Artificial intelligence in police research: A preliminary examination of feasibility and replication

Artificial intelligence in police research: A preliminary examination of feasibility and replication

Abstract

Objectives: This manuscript tests whether artificial intelligence (AI) review of body-worn camera footage replicates the findings of a randomized-controlled trial of police de-escalation training using systematic social observation (SSO). Methods: Body-worn camera video that was previously analyzed using SSO was subjected to review by an AI program. The study then replicates the analysis of the randomized-controlled trial using outcomes generated by AI. The results are compared to those of the original study. Results: All five measures produced by the AI correlated with at least one SSO measure, though several SSO measures appeared completely unrelated to any measure produced by AI. The analysis of treatment effects by AI reaches the same conclusion as the original study. Conclusions: SSO provides greater nuance to understanding police interactions but is weakened by its time-consuming and expensive nature. AI provides a promising avenue for conducting similar analyses more quickly and efficiently.

Publication
Journal of Experimental Criminology

Understanding how police officers actually behave during encounters with the public is harder than it sounds. You can’t rely on officers’ own reports because self-reporting inevitably misses the nuances that matter most. So researchers have spent decades training teams of student coders to ride along with officers and record what they see in real time. For example: did the officer use force? Attempt to de-escalate? This method — called systematic social observation — produces rich, detailed data. It also takes months (just to collect the data, let alone analyze and publish results) and costs a fortune, which is why most studies that use it are funded by federal grants. Only in the past decade or so has the widespread adoption of body-worn cameras opened a second path: instead of riding along, coders can watch footage after the fact, which is more flexible but still quite labor-intensive.

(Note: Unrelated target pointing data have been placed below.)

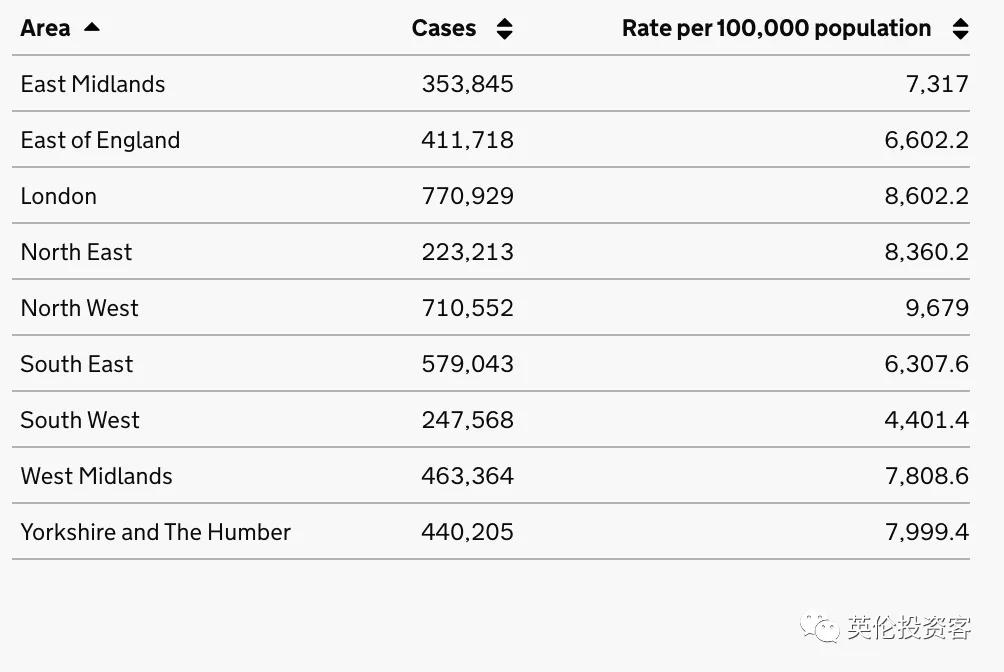Select the London area row
This screenshot has height=672, width=1004.
(59, 196)
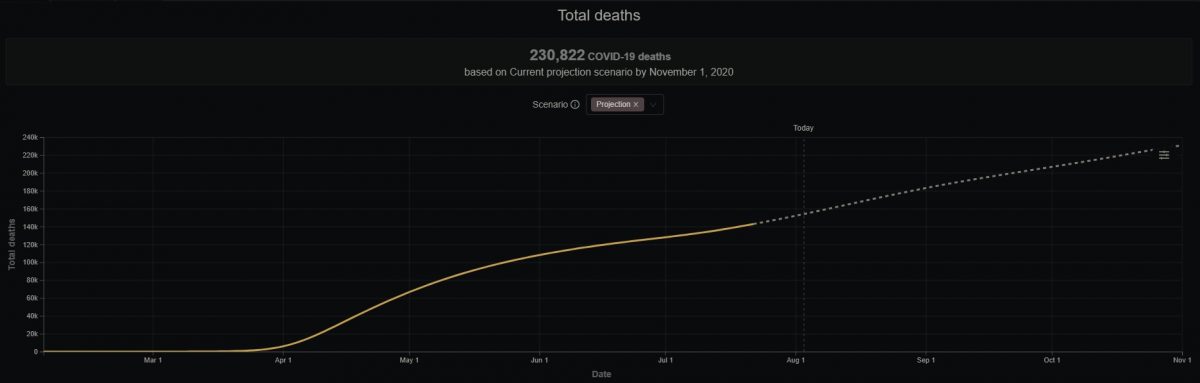Remove the Projection scenario tag

tap(635, 104)

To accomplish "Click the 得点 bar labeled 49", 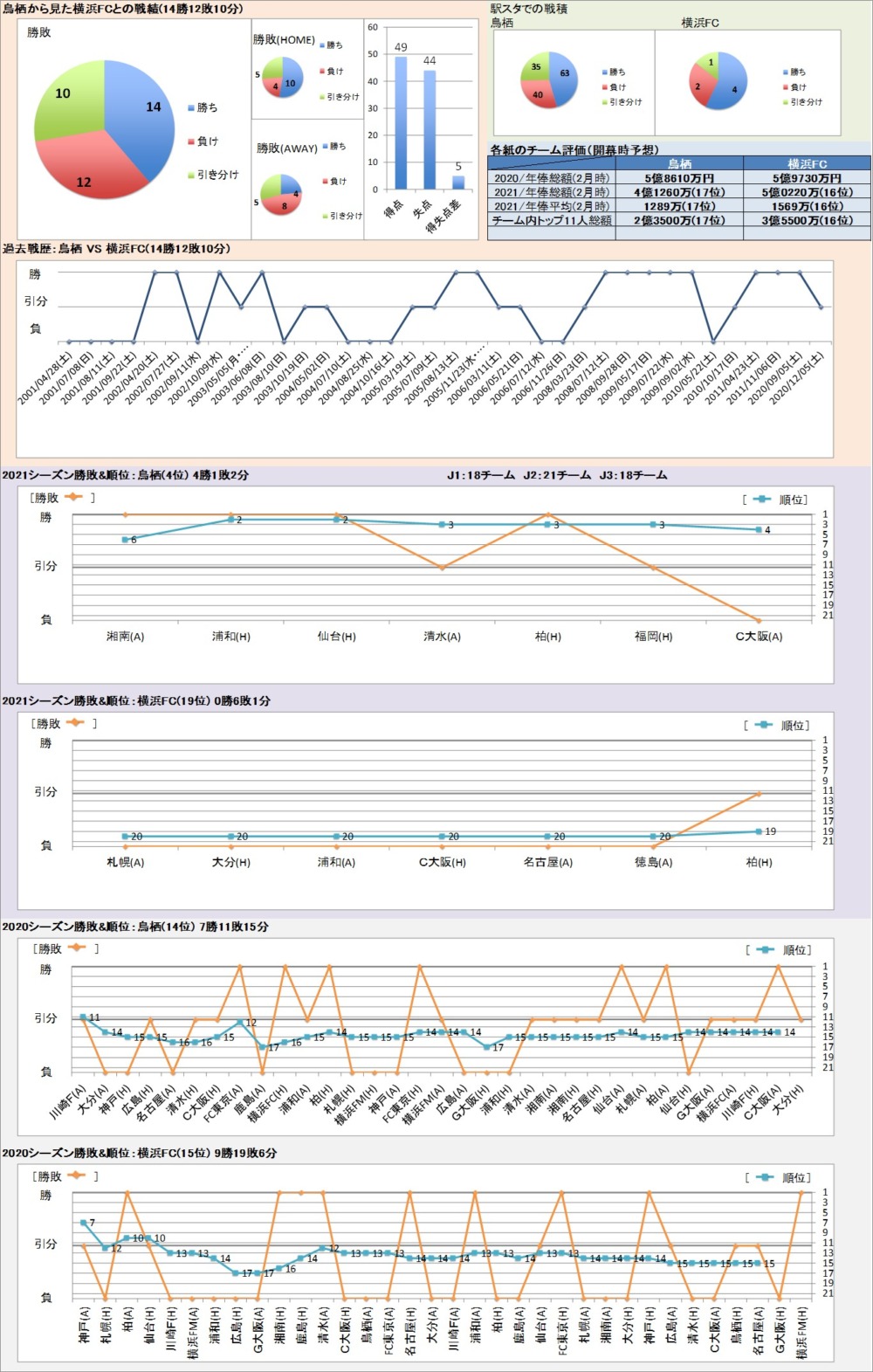I will [401, 122].
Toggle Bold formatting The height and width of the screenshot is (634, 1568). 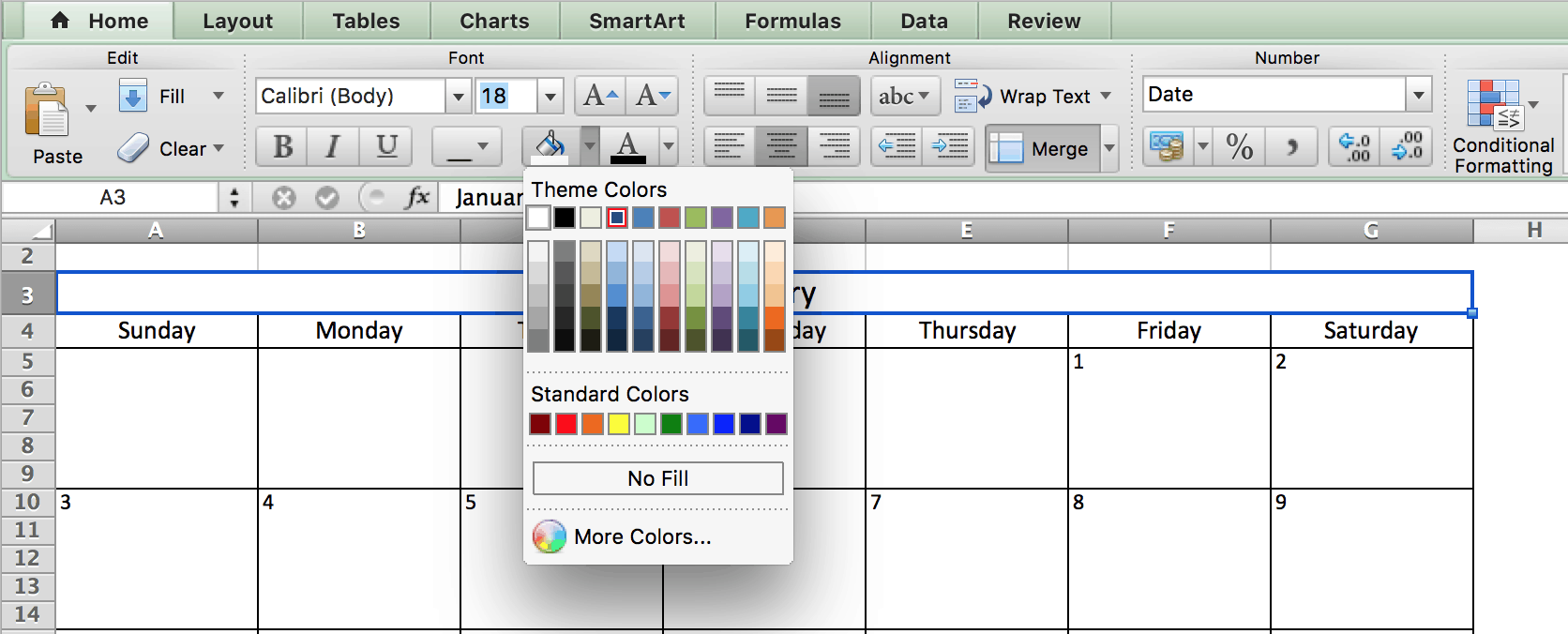coord(282,147)
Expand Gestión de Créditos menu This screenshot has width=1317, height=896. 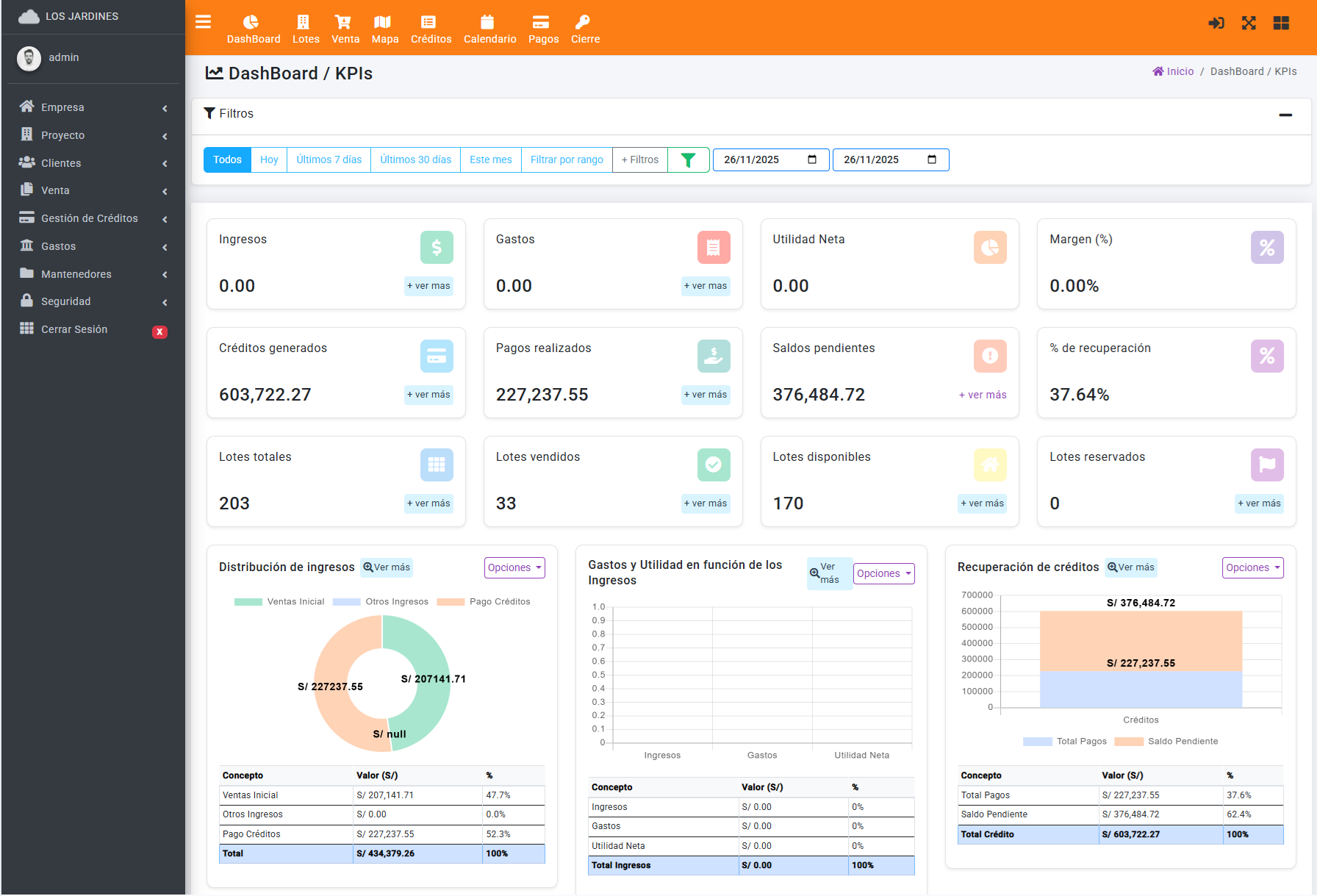(89, 218)
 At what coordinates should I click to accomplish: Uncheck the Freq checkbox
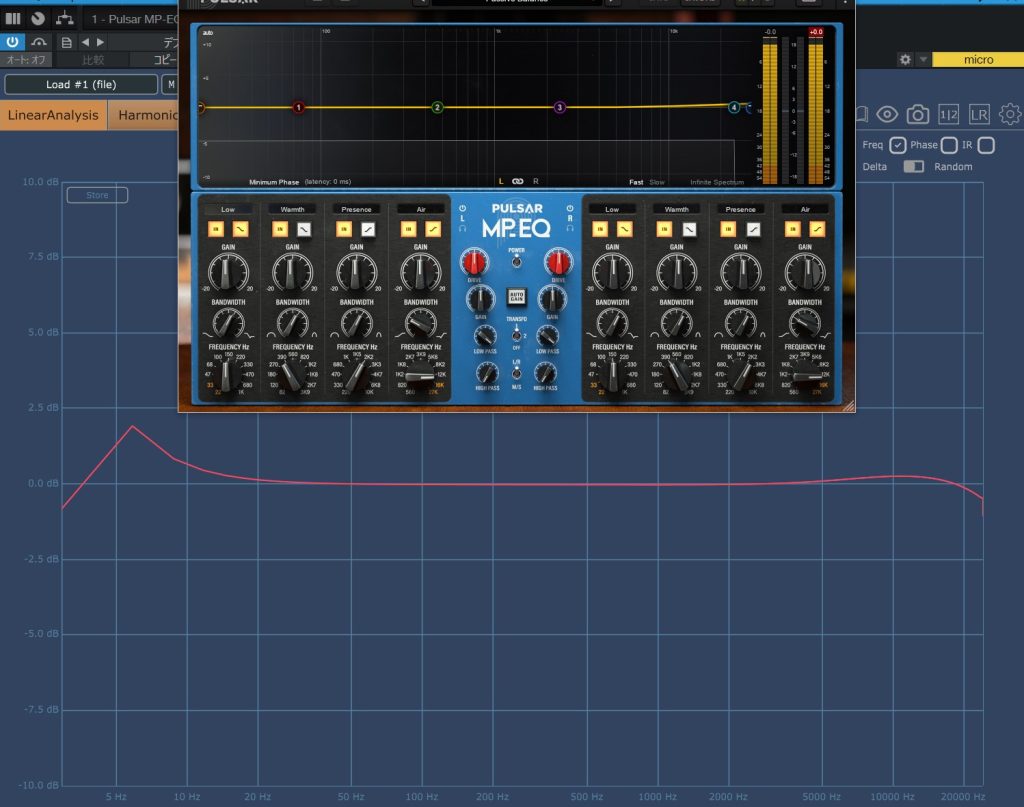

In a previous study, our team used this approach to evaluate whether Polis Solutions’ de-escalation training program actually changed how officers in Virginia Beach communicated with the public. Officers were randomly assigned to receive the training immediately or wait a year. Human coders then watched hundreds of body-worn camera clips from before and after training. Key findings were that trained officers were more likely to try to start a personal conversation, less likely to repeat commands over and over, and more likely to demonstrate empathy than their untrained colleagues.

For this follow-up study, we asked a simpler question: could an AI have told us the same thing? We fed the same body-worn camera footage into TrustStat, a commercially available AI software made by Polis Solutions that uses speech analysis, natural language processing, and computer vision to score officer performance. The AI had no idea which officers were trained. It evaluated each clip on five dimensions: respect, calm, tone, clarity, and rapport.

Before testing whether training made a difference, we needed to answer a more basic question: are the AI’s scores even measuring something related to what the human coders observed? They don’t use the same indicators. Human coders looked for specific behaviors — Did the officer try to start a conversation? Did they repeat commands? Did they express empathy? TrustStat produces holistic ratings — How calm did this officer seem? How respectful? If the two systems aren’t at least somewhat correlated, comparing their conclusions would be comparing apples to oranges.

It turns out they are correlated — not strongly, but enough to matter. Officers whom human coders caught repeating commands received lower AI scores for respect (r = −.38), calm (r = −.35), and tone (r = −.37). Officers coded as more empathetic also received higher AI scores for respect and calm (r = .22 each). The correlations were weaker for conversation-starting — which helps explain why the AI didn’t replicate that particular finding when it came to treatment effects.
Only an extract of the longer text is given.